N-Tree

This tutorial features a simple hydrodynamics code based on Smoothed Particle Hydrodynamics (SPH) applied to a classic hydrodynamics problem called the Sod shock tube. Through this example, it presents the different capabilities and interface of the N-Tree topology.

SPH sodtube

SPH is a meshfree method that uses particles to represent units of mass in space. Each particle interacts with neighboring particles using a smoothing length (h) and a function called a kernel (W), the following figure illustrates this concept of area of influence.

../../_images/general_sph.png — Fig. 9 Smoothed Particle Hydrodynamics particle interaction.

In order to represent this system of particles and to efficiently find neighboring particles, the best implementations are based on a tree data structure.
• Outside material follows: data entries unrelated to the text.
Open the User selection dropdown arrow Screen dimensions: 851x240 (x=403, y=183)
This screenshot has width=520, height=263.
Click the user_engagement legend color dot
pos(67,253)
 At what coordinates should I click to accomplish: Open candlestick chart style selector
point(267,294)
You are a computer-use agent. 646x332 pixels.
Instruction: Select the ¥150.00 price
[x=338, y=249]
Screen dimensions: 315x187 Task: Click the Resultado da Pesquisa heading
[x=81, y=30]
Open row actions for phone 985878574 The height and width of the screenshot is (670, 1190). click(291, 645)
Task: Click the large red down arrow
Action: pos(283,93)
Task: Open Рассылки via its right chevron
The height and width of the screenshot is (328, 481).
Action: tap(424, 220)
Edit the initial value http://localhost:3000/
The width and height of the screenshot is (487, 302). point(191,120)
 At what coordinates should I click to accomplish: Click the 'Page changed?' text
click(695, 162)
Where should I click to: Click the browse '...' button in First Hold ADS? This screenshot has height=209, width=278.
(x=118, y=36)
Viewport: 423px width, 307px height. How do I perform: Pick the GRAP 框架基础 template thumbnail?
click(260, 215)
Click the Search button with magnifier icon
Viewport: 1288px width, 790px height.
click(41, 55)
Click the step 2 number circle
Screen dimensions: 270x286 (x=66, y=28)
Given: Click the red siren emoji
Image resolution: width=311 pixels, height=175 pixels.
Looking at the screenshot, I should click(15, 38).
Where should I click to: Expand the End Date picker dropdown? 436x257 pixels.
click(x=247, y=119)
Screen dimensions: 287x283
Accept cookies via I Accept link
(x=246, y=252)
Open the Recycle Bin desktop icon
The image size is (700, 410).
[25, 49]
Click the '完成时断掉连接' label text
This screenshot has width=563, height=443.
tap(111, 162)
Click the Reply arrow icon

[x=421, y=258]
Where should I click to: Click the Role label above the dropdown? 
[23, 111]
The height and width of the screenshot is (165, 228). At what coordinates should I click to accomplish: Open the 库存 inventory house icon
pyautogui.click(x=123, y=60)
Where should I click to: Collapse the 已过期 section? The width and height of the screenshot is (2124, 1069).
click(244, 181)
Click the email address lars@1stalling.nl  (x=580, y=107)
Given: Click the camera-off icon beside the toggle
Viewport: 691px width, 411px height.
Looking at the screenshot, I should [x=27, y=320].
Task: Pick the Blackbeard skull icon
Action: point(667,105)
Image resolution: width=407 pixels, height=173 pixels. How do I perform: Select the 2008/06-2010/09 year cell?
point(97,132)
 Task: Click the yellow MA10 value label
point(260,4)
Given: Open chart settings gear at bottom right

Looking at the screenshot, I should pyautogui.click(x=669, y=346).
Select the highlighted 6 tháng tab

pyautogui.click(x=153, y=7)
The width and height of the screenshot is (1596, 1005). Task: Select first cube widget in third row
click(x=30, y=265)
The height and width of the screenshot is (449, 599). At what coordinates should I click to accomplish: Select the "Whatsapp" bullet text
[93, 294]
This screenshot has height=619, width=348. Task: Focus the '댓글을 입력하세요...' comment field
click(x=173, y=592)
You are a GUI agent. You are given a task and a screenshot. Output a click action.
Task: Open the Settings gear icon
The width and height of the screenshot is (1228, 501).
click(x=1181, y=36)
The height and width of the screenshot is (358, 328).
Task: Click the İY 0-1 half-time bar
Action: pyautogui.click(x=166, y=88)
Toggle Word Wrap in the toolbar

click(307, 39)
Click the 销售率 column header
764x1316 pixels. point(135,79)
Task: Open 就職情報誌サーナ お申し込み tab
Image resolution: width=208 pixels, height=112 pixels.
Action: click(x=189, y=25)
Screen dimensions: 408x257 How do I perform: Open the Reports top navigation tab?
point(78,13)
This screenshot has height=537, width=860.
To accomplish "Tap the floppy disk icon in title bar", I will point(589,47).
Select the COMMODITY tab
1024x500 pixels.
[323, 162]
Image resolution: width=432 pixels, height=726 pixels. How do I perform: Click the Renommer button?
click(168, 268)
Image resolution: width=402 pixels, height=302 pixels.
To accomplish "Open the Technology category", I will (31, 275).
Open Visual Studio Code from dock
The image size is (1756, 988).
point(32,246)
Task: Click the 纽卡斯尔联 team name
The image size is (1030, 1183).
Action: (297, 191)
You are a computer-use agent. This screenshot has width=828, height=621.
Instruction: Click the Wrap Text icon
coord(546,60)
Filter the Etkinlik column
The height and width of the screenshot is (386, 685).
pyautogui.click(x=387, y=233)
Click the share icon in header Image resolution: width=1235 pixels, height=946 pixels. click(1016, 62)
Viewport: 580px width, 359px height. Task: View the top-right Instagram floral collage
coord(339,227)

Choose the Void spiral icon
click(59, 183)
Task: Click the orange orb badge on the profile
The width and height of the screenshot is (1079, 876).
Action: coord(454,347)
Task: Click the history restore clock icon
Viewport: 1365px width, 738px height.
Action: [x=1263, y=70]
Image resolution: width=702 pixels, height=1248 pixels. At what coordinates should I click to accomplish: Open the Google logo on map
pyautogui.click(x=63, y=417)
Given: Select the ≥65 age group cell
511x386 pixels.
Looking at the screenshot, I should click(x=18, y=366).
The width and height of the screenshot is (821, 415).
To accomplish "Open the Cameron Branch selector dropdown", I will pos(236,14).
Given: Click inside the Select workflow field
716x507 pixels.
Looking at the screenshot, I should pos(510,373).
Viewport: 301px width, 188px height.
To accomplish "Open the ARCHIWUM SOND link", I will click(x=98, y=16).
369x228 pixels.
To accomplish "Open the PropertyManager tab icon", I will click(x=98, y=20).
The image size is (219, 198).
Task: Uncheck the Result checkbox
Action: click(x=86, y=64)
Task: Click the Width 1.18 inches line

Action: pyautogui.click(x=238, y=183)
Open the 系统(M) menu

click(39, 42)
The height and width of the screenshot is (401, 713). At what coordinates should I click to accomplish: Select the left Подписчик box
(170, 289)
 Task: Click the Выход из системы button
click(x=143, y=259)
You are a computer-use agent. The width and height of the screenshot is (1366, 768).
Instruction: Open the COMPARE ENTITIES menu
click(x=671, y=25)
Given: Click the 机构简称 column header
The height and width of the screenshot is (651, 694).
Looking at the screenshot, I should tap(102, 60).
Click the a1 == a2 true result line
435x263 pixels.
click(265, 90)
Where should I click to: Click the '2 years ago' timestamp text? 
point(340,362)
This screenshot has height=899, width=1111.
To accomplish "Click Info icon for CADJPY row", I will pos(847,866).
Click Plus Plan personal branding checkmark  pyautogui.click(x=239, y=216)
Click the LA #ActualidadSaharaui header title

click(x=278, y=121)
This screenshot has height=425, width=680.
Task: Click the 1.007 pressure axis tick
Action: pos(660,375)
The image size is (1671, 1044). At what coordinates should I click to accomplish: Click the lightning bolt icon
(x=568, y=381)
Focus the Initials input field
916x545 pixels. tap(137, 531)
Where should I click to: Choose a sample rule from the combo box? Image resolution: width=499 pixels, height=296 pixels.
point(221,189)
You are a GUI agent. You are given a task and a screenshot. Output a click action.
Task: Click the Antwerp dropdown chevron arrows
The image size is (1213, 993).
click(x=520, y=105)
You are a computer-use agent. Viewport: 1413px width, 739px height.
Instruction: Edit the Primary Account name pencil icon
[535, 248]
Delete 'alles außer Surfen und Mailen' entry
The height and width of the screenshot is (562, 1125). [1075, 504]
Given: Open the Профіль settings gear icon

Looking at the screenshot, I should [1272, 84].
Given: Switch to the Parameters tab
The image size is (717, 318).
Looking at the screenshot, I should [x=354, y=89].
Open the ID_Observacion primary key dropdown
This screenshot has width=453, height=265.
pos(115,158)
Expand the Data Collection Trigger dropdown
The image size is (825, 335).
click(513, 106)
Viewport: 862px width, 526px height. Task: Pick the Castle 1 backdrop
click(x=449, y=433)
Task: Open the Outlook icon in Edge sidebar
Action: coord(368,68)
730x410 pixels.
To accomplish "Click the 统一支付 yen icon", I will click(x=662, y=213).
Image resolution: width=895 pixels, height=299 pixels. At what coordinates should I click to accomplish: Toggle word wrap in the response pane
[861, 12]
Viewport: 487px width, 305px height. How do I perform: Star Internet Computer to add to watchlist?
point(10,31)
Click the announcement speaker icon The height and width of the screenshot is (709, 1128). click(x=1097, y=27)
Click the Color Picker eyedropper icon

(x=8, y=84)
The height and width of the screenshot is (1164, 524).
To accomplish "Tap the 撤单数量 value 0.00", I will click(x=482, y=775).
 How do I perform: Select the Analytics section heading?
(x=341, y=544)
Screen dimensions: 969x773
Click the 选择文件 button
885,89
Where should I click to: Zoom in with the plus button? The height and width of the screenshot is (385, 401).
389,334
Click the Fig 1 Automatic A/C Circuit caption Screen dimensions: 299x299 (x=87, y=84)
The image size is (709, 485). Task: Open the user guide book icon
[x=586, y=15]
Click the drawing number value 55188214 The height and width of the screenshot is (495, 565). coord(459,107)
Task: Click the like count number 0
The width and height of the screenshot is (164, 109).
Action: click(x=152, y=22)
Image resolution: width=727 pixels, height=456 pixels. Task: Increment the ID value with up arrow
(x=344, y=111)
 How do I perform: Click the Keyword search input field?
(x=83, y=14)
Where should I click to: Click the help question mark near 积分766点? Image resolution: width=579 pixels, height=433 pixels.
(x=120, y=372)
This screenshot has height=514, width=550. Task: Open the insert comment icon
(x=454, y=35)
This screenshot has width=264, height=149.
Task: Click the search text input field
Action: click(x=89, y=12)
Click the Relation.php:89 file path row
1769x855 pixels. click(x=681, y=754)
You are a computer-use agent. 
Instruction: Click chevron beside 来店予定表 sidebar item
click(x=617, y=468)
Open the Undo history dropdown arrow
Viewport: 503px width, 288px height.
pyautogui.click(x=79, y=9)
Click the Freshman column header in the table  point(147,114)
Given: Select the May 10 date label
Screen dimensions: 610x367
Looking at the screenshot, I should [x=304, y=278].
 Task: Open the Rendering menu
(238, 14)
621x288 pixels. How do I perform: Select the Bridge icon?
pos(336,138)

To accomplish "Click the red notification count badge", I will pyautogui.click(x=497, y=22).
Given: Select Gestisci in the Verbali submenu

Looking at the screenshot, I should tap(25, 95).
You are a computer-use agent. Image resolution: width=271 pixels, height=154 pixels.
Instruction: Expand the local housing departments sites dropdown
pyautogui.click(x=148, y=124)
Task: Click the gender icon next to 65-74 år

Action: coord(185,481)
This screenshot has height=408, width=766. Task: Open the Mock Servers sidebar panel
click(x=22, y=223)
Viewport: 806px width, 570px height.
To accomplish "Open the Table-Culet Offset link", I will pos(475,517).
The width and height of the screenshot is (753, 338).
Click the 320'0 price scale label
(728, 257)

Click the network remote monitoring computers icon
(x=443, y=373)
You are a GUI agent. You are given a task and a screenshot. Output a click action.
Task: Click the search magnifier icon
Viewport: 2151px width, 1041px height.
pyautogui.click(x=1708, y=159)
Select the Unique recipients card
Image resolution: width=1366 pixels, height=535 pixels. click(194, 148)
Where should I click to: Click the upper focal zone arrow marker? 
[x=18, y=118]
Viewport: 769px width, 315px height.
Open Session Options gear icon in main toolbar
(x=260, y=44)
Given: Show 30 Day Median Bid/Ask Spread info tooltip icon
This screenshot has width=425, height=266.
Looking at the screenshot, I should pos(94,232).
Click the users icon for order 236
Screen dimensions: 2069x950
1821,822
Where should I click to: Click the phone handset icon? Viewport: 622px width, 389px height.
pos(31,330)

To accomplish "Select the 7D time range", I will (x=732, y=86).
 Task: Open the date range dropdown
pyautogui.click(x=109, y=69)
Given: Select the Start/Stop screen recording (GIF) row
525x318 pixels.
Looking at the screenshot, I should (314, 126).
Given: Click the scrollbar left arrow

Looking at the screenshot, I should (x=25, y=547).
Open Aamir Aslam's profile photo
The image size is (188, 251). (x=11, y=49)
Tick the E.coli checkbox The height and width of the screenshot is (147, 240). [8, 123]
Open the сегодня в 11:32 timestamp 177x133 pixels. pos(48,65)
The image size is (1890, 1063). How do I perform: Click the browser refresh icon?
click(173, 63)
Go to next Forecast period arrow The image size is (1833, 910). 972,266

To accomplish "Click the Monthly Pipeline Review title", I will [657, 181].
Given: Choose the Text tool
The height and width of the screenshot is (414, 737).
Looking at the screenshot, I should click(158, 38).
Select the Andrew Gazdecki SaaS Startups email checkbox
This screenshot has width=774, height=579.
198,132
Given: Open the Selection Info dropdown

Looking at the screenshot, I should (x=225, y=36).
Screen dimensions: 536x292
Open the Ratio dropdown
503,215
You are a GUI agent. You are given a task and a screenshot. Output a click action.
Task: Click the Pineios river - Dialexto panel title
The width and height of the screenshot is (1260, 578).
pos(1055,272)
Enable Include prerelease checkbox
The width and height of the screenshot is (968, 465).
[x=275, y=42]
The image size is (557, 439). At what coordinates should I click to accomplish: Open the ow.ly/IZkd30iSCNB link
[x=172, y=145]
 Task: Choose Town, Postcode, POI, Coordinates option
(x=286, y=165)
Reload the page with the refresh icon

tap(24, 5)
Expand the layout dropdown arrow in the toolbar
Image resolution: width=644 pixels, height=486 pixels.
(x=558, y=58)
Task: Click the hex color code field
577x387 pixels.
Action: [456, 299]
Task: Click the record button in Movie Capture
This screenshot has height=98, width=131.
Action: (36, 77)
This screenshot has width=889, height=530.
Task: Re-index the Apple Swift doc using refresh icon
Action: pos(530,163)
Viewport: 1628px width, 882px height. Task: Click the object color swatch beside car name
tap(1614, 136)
Each particle is assigned a unique key using space-filling curves such as Morton or Hilbert ordering. These keys are then used to create the tree data structure while keeping data locality for efficient neighbor computation.

../../_images/quadtree.png — Fig. 10 Two dimensional N-Tree construction based on keys using Morton ordering. On the left figure we can see that the space is divided in quadrants (for two dimensions). If multiple particles are in the same quadrant, we divide it in four, using the Morton ordering (also called the Z-order). These quadrants are labeled 0, 1, 2, and 3 for the top left, top right, bottom left, and bottom right respectively (forming a “Z” shape in space). Each time a quadrant is divided, these indices are concatenated to form a `key`. We can find the same decomposition in the N-Tree on the right figure.

The implementation is based on four files:

ntree_sph.hh: The SPH specialization of the N-Tree. It will be used to illustrate the different tree traversals methods.
ntree.cc: The Sod shock tube implementation, creates the N-Tree and uses tasks to evolve the simulation.
sph_physics.hh: Provides the physics used in the tasks of ntree.cc.
control.hh: The different control points to run the example.

In this document we will refer to the leaves of the N-Tree as entities. In this example the entities will represent the particles in SPH. The other components of the tree are called nodes and are a separate index space. The keys will refer to the space-filling curve values associated with the entities and nodes.

We will first focus on the ntree.cc file which implements the Sod shock tube, using the specialization described later. We will not detail all the tasks and the physics involved, but this will give us an opportunity to explore the capabilities of the N-Tree.

Control Model

This example uses the FleCSI control model with four actions:

initialize_action: Generates the N-Tree topology and populates the different fields with initial data.
iterate_action: This cycle in the control model loops over the physics functions to compute the Sod shock tube interactions.
output_action: This action outputs information about the simulation to text files, per iteration and per color. It is part of the cycle.
finalize_action: This action assembles each iteration information from all colors into one text file per iteration on color 0.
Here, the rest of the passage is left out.